Childhood Memories

Katyn and the Wailing Wall

Werner M gave us a piece of land some distance away from the house so that we could grow our own vegetables. Aunty Ilse very enthusiastically started making a few beds and put in seeds for radishes, tomatoes and lettuce. The beds looked totally out of proportion. Aunty soon was teased by the family that her beds indeed looked like graves. From then on the garden was called ‘Katyn’

http://www.katyn.org.au/.

Aunty soon got fed up with working in the garden, which turned out to be much too large for the effort she was willing to make. Mum and Mrs. T showed no interest in growing vegetables either. So what to do with the rest of the allotted piece of land?

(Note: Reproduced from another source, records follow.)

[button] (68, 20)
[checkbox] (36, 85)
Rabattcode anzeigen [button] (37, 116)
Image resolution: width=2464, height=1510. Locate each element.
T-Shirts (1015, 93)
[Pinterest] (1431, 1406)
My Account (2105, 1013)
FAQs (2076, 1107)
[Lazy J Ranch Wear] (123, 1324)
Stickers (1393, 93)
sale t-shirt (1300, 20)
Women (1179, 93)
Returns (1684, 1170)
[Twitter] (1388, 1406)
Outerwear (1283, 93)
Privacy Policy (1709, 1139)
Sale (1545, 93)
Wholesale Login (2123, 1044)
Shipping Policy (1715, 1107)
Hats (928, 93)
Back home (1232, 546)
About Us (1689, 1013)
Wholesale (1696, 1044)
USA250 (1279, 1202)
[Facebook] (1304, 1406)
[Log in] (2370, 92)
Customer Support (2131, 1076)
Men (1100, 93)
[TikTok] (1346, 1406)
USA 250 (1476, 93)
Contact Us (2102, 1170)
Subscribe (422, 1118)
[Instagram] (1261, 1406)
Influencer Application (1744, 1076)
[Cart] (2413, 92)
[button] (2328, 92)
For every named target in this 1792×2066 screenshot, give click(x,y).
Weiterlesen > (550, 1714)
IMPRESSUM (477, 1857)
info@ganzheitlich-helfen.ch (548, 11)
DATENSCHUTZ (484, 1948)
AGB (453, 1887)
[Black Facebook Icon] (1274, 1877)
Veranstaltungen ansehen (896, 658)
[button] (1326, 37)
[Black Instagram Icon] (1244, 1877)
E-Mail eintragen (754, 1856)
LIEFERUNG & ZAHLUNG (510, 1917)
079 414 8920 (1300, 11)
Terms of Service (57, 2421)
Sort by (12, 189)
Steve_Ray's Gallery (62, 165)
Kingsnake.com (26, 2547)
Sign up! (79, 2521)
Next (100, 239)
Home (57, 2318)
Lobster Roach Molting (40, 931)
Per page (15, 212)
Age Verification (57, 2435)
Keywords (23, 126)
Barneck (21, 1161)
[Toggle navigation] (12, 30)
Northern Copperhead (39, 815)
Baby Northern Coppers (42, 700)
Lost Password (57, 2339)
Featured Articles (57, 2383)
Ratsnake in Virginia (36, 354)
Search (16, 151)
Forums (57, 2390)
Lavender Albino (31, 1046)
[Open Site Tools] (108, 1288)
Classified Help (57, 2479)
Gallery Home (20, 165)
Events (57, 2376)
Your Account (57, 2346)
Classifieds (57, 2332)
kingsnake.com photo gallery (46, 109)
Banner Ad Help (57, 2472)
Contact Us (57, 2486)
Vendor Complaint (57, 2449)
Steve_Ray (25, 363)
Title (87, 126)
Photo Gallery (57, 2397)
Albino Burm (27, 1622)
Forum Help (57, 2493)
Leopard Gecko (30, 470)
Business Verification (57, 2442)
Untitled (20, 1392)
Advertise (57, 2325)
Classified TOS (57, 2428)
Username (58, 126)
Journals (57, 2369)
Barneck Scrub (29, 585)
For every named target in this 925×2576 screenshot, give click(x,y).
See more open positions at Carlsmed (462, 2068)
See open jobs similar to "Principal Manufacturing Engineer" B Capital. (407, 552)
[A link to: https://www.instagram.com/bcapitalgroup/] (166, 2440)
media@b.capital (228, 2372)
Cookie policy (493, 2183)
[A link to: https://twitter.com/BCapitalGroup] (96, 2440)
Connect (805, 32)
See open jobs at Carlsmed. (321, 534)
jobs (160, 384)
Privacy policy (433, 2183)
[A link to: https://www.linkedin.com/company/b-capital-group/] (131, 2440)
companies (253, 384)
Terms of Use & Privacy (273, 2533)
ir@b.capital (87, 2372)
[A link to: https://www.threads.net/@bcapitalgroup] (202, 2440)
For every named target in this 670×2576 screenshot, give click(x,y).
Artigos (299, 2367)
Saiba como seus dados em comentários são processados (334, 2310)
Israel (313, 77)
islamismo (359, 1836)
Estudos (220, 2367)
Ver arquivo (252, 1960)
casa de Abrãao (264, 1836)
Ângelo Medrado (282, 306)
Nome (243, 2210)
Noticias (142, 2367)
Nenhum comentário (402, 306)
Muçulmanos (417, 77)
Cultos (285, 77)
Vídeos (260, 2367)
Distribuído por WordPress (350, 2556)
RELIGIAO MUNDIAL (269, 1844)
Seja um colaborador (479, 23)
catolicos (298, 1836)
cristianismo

Werner M came up with a solution. He offered to get his workers to plant carrots and potatoes for us. That way all the land could easily be used. Soon neat rows and rows of machinably planted crops appeared some distance away from the ‘Katyn-graves’. Further down on the site a huge rectangular basin was built and filled with water. Werner M was of the opinion that we needed this pool of water in case of any accidental air-attacks on our ‘Ausbau’. Should there be any fire, at least there would be some water close by which we could use.

To me this basin looked a bit like a swimming-pool. So I was planning to go into it as soon as the water had warmed up a bit. By June it seemed warm enough for a dip. However by that time the water had already turned quite dirty. I told Mum I did not mind a bit of algae in the water. I wanted to try to go into it anyway. Mum let me have her two-piece swimming costume, which she had sewn together for me. Mum came to the pool with me to watch me. The water came only up to my chest, which was just as well because I could not swim yet. I did not venture again into that pool at any other time. I felt once was enough!

And the ‘Wailing Wall’? Well, Werner M had a wall built for Aunty Ilse and Mum, but not for wailing but as a screen so they could sunbathe in the nude. They laughed when they called it ‘Wailing Wall’ . The local working families in the complex could not understand how anyone would want to sunbathe behind a wall!